The Regulon Data Base ( predicts that lplA is cotranscribed with the upstream gene, ytjB. This prediction is consistent with the data of Morris et al. (26), who showed that insertion of a strong transcription terminator into ytjB results in a deficiency in lipoic acid utilization in a lipA background that is alleviated by trans expression of LplA but not of YtjB (then called Smp) (26). This is relevant to two puzzling lplA alleles that were isolated in our random mutagenesis of lplA with selection for lipB suppression (Table (Table3).3). Isolates 35R3 and 35R5 have point mutations in the ytjB termination codon.
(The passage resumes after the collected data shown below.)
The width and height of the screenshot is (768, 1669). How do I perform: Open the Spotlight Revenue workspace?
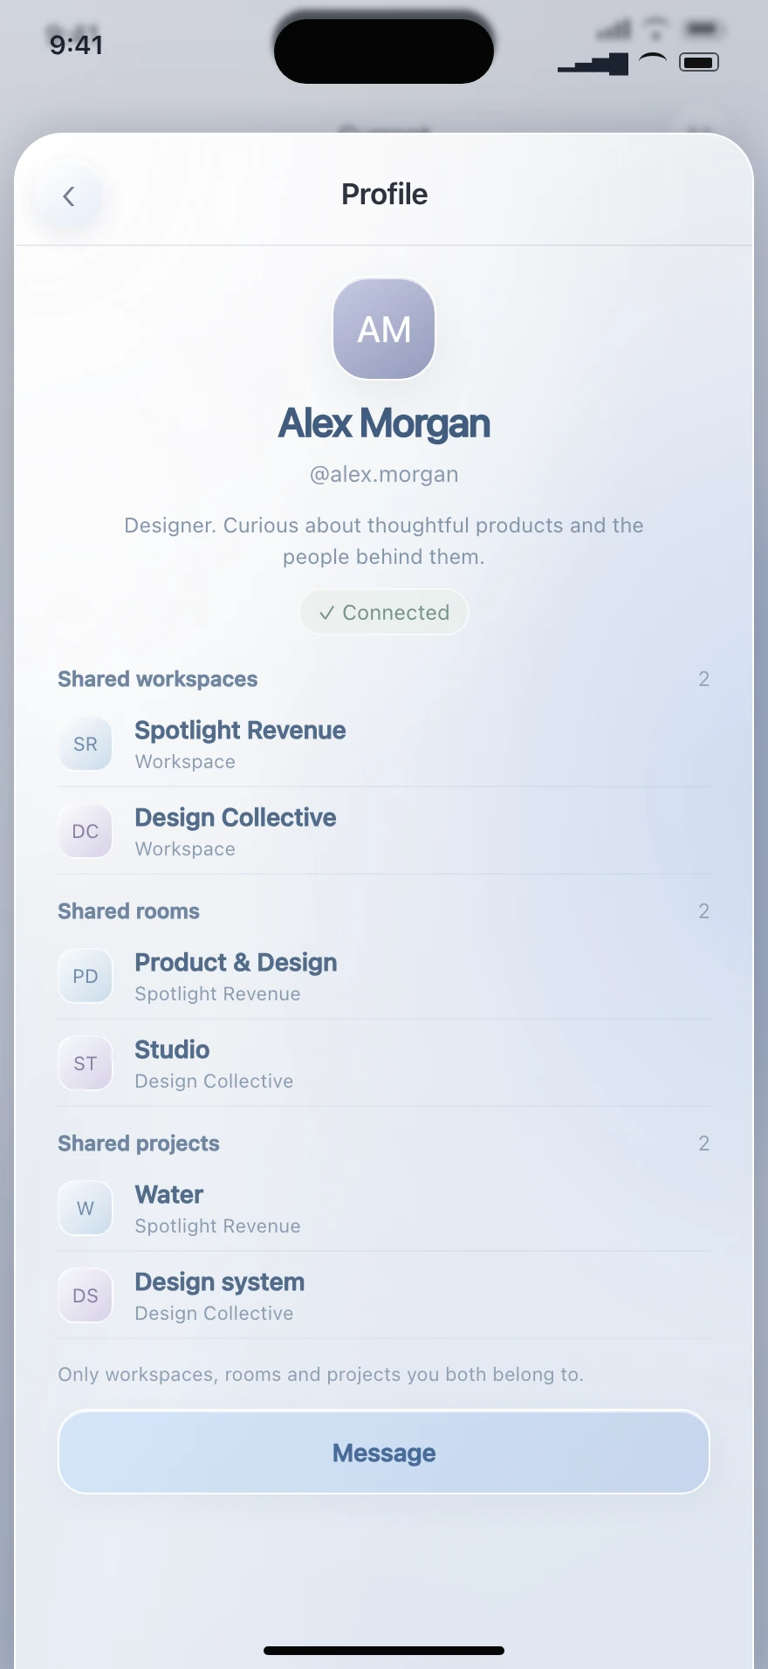point(384,744)
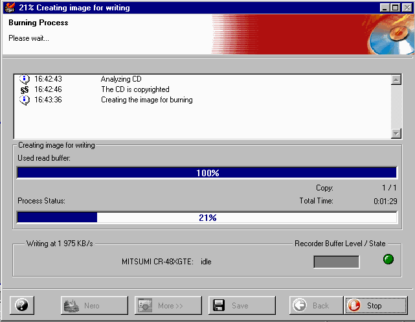This screenshot has height=322, width=415.
Task: Expand options with the More >> button
Action: point(168,305)
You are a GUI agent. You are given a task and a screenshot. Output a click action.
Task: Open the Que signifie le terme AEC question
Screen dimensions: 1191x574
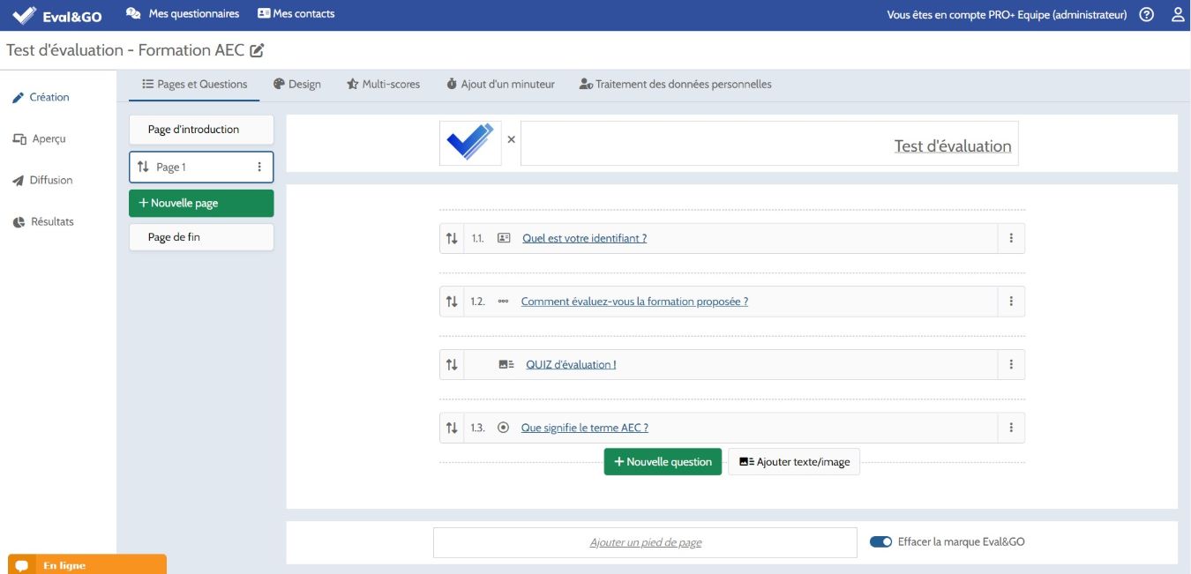pyautogui.click(x=584, y=428)
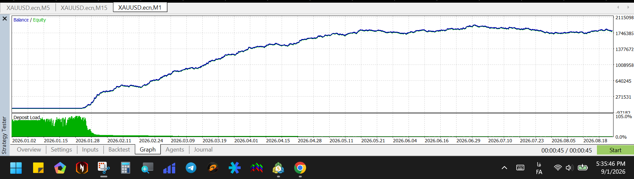Open the Journal tab
This screenshot has width=634, height=179.
(x=203, y=150)
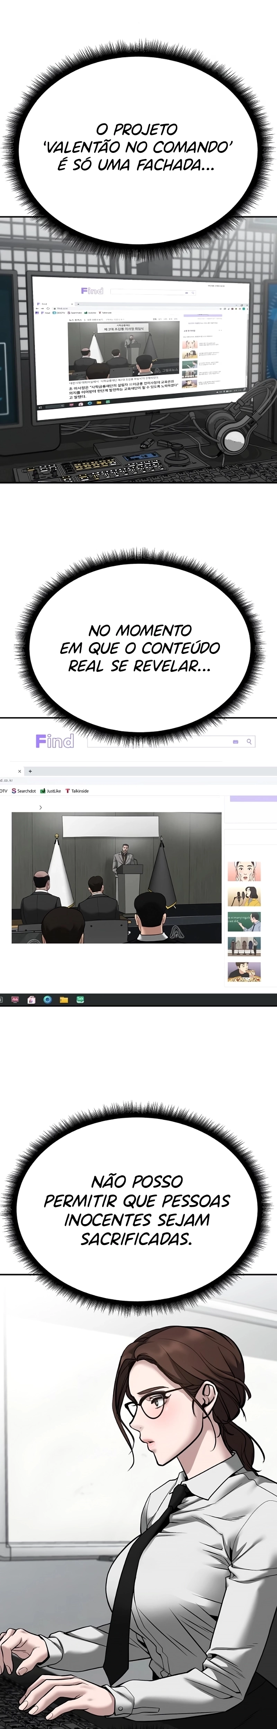
Task: Launch the green Talk app on taskbar
Action: [x=80, y=999]
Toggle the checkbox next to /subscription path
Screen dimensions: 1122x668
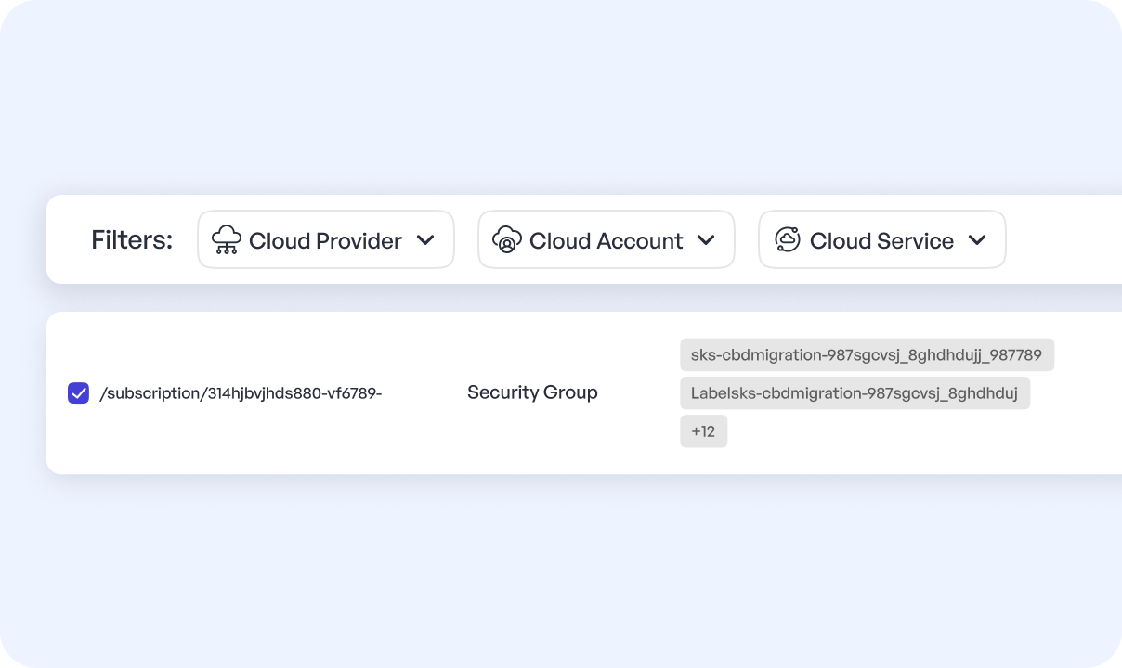pos(78,392)
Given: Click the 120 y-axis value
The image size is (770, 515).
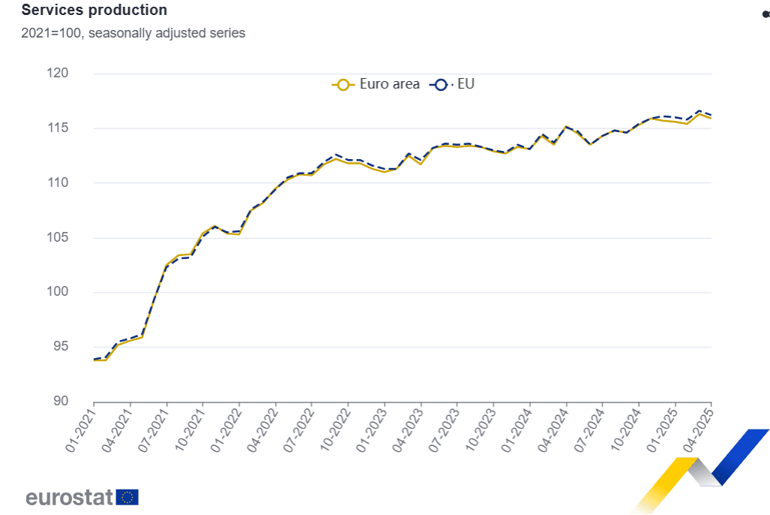Looking at the screenshot, I should tap(79, 74).
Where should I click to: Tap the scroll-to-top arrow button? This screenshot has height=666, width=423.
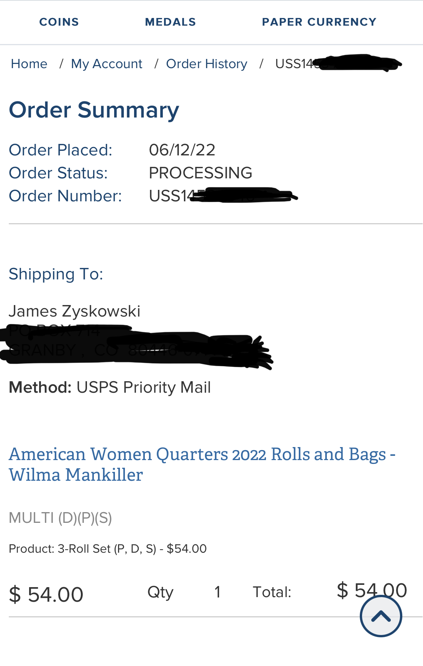pyautogui.click(x=381, y=616)
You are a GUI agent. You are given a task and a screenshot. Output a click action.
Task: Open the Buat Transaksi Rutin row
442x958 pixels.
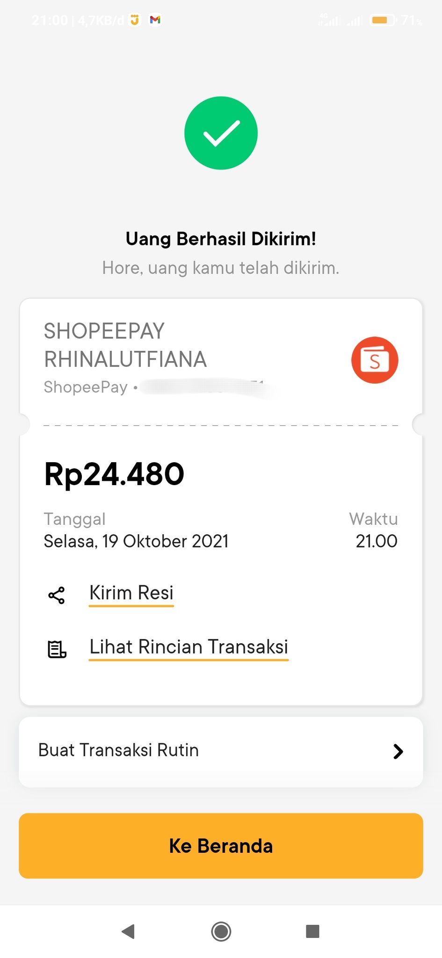(x=221, y=751)
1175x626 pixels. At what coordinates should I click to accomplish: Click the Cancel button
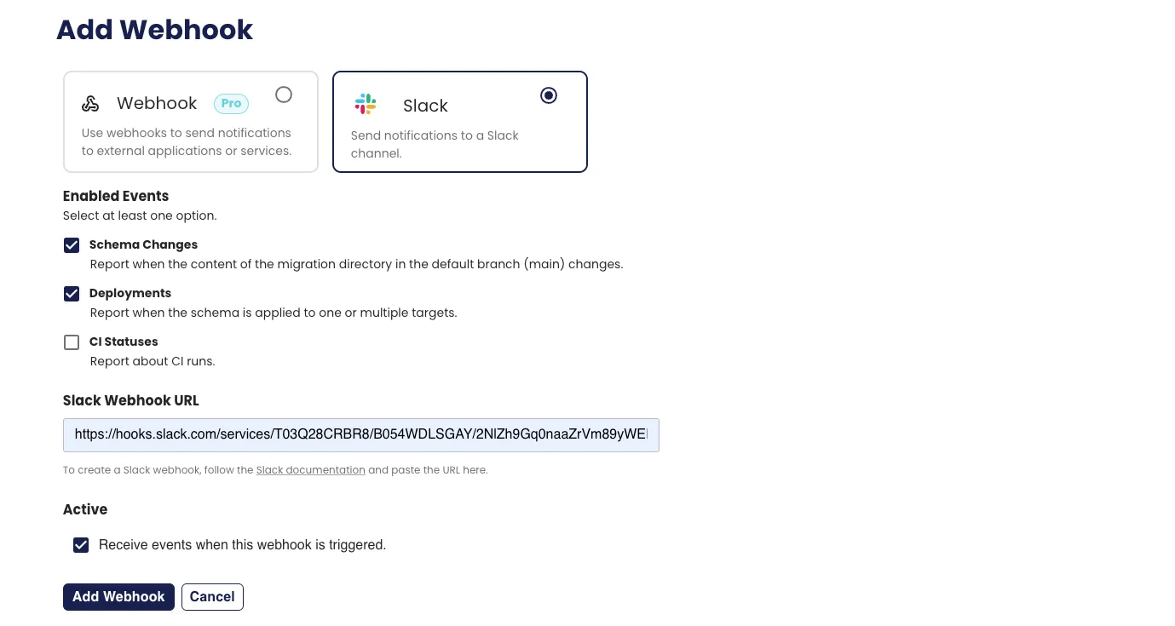click(212, 597)
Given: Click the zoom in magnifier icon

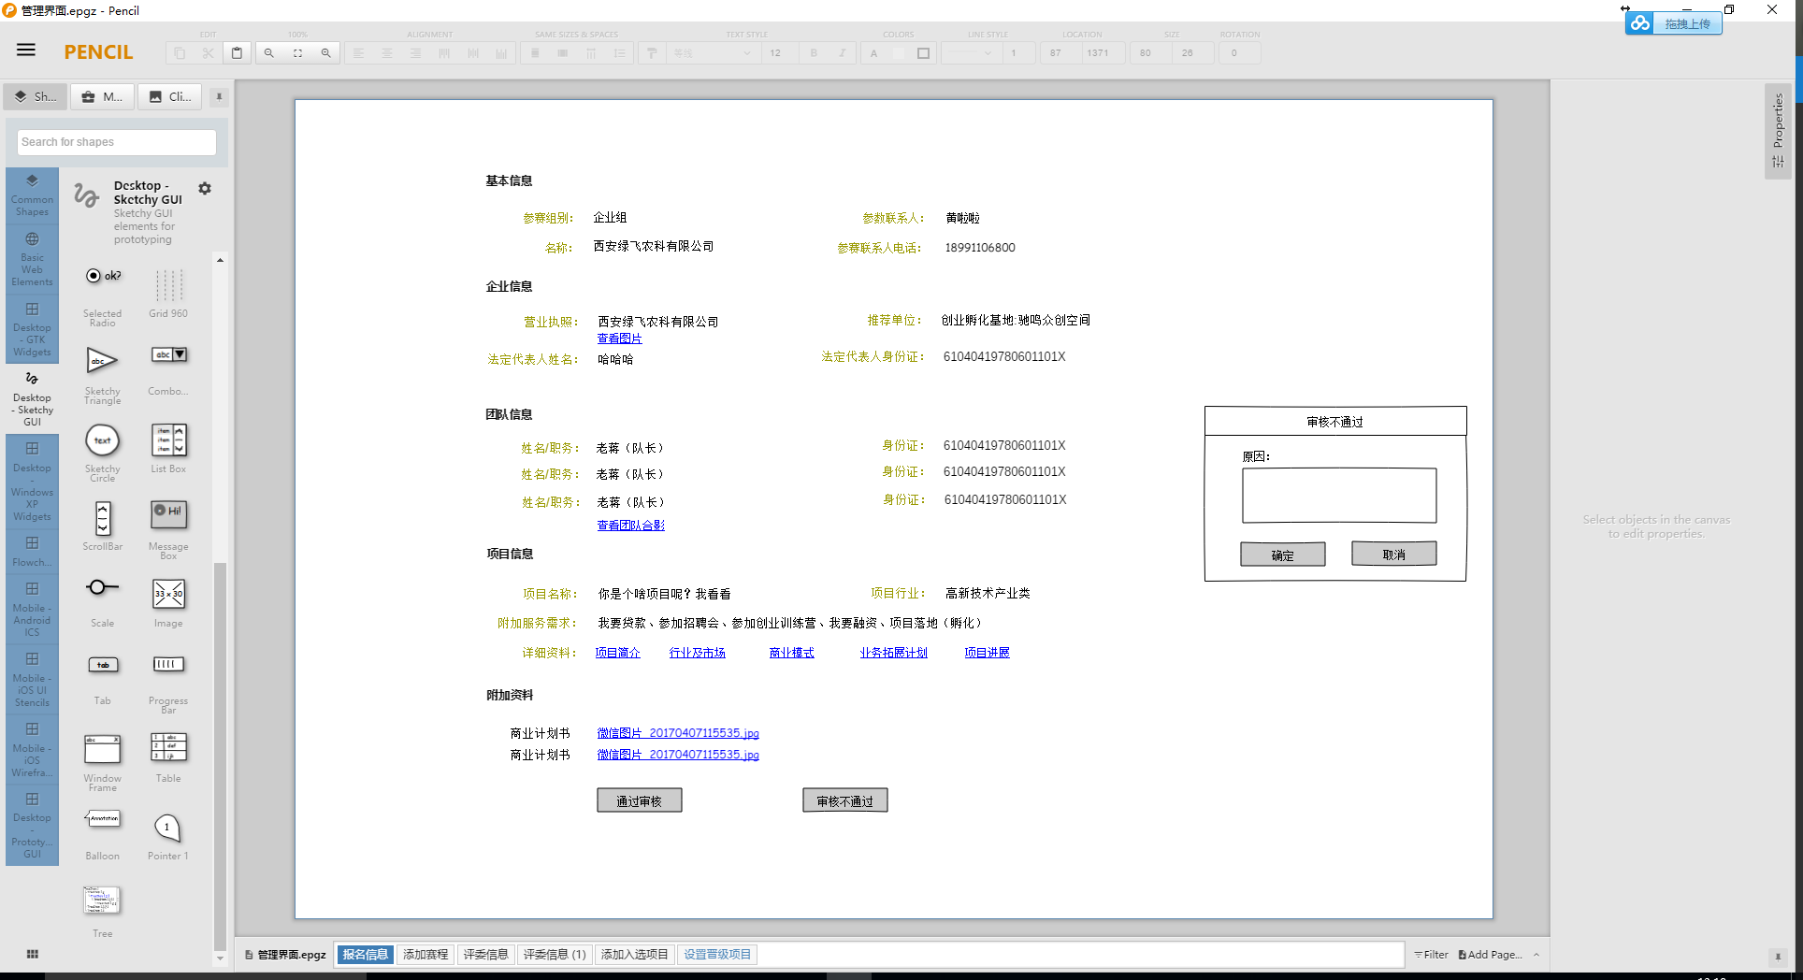Looking at the screenshot, I should point(325,53).
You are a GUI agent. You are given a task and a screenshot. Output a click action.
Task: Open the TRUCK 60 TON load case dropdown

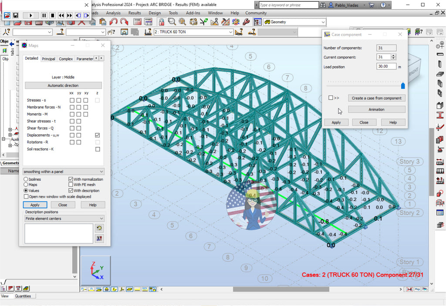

In both strains, the termination codon was changed from TGA to the more stringent TAA stop codon. Read-through of TGA codons has often been reported, and the nucleotide immediately downstream of the termination codon is known to have a major influence on the efficiency of termination (31). It seems noteworthy that TGAC, the sequence found at the end of ytjB, is the weakest of the four base translational stop signals (31). The ytjB termination codon is 27 nucleotides upstream of the lplA initiation codon, and thus, any read-through would add the ytjB coding sequence plus the nine codons of the intergenic region to the N terminus of LplA with possible deleterious effects on LplA activity. Indeed, if, as annotated, YtjB is a membrane protein, the fusion protein could also mislocalize LplA activity. Another possibility is that ribosomes transversing the intergenic region might interfere with lplA translational initiation, resulting in decreased LplA levels. The more-stringent TAA codon would more efficiently block translation of the intergenic region (31) and perhaps raise LplA expression to a level sufficient to allow effective utilization of the cytosolic octanoic acid pool. It could be argued that decreased read-through would be a minor effect. However, it should be noted that the physiological requirement for lipoic acid is very low (only hundreds of molecules/cell), and thus, slight overproduction of wild-type LplA (e.g., by vector copy number) is sufficient to allow growth of lipB null strains on glucose minimal medium. Moreover, not all of the available lipoyl domains need be lipoylated for optimal PDH and OGDH complex activities (13, 19).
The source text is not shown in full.